Invalid parameter clf for estimator Pipeline in sklearn


Could anyone check problems with the following code? Am I wrong in any steps in building my model? I already added two 'clf__' to parameters.

clf=RandomForestClassifier()
pca = PCA()
pca_clf = make_pipeline(pca, clf) 


kfold = KFold(n_splits=10, random_state=22)

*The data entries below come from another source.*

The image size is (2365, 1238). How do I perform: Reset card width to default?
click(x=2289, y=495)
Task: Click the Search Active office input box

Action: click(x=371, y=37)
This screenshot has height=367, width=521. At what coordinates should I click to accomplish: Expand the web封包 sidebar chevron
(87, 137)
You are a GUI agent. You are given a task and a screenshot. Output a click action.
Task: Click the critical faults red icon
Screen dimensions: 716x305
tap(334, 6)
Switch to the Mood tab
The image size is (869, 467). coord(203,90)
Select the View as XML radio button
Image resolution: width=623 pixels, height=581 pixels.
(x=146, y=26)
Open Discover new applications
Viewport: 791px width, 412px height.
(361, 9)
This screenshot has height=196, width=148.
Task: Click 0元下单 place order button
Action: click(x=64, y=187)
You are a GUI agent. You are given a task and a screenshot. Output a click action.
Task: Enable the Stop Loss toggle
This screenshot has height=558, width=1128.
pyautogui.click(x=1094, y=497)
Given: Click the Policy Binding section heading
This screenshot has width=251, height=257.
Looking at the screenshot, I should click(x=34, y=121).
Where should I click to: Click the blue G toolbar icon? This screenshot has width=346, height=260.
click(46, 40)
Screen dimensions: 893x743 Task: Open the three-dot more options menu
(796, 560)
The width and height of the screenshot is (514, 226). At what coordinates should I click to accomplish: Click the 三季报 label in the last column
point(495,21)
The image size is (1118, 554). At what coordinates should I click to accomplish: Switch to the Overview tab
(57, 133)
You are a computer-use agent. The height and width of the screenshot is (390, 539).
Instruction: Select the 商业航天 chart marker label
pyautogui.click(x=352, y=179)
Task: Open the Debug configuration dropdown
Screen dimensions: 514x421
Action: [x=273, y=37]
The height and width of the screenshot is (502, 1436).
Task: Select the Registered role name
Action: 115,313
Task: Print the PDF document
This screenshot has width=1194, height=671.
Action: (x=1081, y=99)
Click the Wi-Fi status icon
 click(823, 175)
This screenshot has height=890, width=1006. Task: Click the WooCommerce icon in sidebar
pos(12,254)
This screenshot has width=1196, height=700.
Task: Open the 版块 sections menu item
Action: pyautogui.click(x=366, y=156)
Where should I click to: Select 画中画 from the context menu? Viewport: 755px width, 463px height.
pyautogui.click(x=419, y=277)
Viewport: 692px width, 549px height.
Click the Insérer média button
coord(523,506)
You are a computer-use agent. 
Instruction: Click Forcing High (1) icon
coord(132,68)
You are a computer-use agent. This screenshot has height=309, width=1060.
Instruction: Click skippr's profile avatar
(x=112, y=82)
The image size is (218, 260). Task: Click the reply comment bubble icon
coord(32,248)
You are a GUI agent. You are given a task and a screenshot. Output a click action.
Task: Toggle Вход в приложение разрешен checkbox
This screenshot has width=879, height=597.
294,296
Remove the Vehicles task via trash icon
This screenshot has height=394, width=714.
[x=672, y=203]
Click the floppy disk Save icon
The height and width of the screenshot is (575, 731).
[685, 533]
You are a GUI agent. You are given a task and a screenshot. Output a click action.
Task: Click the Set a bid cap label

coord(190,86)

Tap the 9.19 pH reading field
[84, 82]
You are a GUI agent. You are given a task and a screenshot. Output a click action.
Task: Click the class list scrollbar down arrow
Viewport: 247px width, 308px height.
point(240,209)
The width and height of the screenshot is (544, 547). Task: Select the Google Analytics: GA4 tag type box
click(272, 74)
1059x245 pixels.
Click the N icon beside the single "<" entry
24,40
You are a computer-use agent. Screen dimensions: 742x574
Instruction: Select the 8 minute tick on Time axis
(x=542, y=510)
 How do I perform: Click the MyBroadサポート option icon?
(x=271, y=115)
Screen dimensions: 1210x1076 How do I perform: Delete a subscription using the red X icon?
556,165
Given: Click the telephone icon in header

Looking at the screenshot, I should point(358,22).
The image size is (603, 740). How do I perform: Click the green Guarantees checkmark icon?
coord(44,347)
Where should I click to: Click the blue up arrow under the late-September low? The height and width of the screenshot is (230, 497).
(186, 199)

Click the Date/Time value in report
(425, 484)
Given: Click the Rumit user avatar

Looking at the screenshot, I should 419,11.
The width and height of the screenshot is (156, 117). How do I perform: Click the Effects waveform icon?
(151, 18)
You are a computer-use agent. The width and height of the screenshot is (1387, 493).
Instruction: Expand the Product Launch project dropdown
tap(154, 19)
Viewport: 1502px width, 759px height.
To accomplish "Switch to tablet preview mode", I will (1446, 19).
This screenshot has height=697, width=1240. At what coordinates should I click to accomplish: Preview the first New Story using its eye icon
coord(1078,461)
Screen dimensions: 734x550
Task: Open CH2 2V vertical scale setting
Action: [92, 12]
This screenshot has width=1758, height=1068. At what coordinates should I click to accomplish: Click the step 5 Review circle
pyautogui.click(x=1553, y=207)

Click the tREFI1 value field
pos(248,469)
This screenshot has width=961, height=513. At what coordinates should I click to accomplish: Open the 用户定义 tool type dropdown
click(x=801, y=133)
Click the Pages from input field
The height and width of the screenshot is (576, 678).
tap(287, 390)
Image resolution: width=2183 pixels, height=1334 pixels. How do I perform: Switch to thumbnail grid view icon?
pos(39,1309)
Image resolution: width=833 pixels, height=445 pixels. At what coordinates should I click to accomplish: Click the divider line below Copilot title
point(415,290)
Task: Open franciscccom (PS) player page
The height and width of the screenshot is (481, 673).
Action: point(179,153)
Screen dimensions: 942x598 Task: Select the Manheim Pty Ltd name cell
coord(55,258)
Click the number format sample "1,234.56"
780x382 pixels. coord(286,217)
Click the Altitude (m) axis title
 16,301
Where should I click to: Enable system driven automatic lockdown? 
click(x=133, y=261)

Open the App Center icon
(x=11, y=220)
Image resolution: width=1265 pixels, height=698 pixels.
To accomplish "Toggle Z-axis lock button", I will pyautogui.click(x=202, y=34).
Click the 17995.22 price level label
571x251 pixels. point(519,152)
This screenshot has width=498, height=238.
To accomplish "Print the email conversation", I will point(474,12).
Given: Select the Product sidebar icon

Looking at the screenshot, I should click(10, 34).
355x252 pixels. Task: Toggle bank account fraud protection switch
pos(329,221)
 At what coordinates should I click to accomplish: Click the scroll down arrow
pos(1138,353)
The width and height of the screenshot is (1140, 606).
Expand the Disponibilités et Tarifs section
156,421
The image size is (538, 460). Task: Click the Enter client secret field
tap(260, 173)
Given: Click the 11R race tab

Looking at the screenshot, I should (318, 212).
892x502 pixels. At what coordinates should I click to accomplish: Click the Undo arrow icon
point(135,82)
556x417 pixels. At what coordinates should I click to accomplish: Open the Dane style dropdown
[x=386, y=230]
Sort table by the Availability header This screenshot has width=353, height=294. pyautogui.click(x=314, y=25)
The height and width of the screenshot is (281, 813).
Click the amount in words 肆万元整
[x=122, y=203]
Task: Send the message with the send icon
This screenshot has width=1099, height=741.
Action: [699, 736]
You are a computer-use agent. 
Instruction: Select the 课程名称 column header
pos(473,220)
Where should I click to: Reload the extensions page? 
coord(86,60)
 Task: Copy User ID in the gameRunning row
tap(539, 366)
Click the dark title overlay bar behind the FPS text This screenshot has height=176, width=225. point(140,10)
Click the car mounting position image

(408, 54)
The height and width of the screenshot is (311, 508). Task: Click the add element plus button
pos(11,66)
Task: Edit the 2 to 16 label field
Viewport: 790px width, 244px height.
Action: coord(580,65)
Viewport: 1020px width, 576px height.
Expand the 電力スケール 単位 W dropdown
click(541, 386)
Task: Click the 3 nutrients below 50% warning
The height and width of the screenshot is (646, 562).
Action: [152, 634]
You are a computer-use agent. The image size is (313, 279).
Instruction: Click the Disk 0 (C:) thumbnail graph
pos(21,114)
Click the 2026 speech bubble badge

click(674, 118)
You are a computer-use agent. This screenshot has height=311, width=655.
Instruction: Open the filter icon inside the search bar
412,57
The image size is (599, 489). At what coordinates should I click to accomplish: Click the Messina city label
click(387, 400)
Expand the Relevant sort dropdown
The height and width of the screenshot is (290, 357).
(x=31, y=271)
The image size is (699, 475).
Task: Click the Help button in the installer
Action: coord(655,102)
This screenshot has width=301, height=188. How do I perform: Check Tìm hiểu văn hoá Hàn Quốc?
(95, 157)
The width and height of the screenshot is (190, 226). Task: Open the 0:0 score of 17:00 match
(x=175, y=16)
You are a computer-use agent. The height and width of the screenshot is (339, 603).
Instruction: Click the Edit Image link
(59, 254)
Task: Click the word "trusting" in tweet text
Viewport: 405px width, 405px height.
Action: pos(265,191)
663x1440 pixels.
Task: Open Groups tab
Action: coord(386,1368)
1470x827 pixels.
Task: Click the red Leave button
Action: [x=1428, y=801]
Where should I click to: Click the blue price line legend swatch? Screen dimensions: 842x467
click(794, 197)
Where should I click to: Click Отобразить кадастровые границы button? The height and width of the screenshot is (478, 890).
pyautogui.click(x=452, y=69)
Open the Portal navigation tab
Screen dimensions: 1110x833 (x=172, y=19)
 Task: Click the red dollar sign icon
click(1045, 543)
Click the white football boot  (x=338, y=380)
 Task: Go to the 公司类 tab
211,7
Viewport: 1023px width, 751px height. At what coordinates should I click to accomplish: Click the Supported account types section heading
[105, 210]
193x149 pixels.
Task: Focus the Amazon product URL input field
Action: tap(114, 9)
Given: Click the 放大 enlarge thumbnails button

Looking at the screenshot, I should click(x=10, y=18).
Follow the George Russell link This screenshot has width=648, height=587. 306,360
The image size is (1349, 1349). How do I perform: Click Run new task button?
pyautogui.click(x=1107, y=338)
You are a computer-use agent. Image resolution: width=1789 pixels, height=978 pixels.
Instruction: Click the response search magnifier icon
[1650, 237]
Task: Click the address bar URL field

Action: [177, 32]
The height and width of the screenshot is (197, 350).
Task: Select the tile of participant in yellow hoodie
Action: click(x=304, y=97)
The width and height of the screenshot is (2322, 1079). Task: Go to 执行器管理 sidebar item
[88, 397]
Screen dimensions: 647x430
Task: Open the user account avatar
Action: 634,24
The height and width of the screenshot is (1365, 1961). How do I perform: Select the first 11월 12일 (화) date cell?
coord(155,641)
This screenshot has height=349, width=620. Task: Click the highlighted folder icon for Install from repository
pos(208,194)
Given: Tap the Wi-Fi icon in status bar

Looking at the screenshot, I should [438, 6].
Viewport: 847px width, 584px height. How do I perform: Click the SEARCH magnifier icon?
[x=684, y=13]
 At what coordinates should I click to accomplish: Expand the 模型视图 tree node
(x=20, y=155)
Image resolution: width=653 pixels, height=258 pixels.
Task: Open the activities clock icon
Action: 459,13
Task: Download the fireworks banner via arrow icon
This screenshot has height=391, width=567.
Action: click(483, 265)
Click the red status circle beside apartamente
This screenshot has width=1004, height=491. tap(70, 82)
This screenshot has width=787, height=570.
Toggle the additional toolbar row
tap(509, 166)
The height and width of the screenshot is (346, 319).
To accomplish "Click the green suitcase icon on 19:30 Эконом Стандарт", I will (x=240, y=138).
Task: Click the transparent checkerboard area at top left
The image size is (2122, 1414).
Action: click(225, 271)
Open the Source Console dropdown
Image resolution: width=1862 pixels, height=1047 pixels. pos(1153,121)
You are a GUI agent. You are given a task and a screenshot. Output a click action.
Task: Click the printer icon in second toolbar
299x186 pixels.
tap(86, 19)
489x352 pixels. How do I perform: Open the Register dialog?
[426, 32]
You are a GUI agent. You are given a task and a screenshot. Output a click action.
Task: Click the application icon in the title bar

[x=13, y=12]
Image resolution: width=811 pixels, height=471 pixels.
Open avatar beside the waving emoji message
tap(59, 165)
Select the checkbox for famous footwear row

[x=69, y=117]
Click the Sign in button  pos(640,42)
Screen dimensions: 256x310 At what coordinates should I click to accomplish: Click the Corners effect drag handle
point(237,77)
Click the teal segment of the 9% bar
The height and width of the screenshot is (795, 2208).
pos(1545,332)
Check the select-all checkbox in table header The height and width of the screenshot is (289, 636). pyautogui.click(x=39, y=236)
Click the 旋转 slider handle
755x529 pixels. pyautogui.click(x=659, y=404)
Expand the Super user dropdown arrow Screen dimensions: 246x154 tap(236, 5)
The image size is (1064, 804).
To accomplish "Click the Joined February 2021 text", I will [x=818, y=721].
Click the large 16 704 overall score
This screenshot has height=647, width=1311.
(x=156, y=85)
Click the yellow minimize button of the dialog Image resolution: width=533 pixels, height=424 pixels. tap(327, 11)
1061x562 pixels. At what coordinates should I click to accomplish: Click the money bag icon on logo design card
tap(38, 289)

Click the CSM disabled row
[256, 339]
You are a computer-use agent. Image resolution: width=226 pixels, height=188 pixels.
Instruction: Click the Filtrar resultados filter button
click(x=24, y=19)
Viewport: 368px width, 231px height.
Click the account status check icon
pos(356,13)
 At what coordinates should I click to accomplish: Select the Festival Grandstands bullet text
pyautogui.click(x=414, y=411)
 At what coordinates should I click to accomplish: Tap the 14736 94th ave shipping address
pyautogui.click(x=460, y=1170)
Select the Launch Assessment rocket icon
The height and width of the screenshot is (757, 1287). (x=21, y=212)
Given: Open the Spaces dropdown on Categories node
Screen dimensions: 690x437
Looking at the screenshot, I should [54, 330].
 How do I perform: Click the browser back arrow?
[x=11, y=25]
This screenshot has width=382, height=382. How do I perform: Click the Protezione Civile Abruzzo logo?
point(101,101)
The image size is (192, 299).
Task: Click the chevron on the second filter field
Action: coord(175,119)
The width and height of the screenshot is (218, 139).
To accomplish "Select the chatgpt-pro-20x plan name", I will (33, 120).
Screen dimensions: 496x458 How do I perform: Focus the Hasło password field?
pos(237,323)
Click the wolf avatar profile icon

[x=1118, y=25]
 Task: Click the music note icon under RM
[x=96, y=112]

parameters = {'clf__n_estimators': [4, 6, 9], 'clf__max_features': ['log2', 
'sqrt','auto'],'clf__criterion': ['entropy', 'gini'], 'clf__max_depth': [2, 
 3, 5, 10], 'clf__min_samples_split': [2, 3, 5],
'clf__min_samples_leaf': [1,5,8] }

grid_RF=GridSearchCV(pca_clf,param_grid=parameters,
        scoring='accuracy',cv=kfold)
grid_RF = grid_RF.fit(X_train, y_train)
clf = grid_RF.best_estimator_
clf.fit(X_train, y_train)
grid_RF.best_score_

cv_result = cross_val_score(clf,X_train,y_train, cv = kfold,scoring = 
"accuracy")

cv_result.mean()

Solution

  • You are assuming the usage of make_pipeline in a wrong way. From the documentation:-

    This is a shorthand for the Pipeline constructor; it does not require, and does not permit, naming the estimators. Instead, their names will be set to the lowercase of their types automatically.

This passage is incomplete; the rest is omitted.